What you have to do: Leave out the lines before the one with "Risultati Estrazione (647, 223)"; output that line and all remaining lines of the records exactly.

Records shown:
◇ ◇ ◇ ◇ ◇

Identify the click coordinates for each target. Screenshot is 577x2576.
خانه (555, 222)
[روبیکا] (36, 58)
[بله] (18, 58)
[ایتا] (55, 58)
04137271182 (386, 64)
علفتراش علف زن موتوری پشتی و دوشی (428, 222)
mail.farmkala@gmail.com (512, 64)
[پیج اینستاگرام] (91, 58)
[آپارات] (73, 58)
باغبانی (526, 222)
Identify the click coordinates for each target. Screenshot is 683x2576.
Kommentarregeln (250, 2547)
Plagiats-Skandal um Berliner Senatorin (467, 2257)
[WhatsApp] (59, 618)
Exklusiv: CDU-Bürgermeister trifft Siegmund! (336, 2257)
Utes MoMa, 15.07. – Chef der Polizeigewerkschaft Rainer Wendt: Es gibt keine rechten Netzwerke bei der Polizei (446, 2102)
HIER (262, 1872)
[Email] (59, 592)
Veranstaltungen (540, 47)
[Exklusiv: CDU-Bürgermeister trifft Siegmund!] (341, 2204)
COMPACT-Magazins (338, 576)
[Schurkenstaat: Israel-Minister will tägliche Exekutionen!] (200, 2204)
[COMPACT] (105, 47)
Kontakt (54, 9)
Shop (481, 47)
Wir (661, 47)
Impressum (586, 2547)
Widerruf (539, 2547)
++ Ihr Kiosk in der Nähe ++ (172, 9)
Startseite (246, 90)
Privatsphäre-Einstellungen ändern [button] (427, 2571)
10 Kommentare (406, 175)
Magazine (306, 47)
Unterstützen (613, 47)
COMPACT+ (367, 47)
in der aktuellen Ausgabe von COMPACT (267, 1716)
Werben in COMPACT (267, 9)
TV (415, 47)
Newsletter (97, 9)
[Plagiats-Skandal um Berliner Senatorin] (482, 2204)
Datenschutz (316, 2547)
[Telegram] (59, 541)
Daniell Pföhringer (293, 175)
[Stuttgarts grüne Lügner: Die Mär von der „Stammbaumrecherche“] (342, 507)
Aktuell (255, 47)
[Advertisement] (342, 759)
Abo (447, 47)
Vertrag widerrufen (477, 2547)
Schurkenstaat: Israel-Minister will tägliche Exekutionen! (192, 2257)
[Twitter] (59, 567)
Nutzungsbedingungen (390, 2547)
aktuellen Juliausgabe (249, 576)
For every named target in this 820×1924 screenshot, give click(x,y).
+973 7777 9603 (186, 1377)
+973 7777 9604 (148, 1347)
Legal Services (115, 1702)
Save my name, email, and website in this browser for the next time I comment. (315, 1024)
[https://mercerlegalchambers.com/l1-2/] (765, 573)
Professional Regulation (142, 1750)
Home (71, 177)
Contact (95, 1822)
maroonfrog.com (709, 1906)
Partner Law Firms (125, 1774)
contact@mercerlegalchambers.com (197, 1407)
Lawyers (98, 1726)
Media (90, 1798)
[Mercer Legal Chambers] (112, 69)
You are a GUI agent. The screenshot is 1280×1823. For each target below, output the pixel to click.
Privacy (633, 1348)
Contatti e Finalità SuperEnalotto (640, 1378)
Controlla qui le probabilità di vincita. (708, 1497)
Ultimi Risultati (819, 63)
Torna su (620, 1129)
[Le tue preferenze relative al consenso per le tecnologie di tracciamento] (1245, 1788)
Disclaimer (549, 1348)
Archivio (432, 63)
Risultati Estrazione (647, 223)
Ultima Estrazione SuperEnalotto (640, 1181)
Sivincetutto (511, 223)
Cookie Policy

◇ ◇ ◇ ◇ ◇

Response to the exercise:
Risultati Estrazione (647, 223)
Ultima Estrazione SuperEnalotto (640, 1181)
Sivincetutto (511, 223)
Cookie Policy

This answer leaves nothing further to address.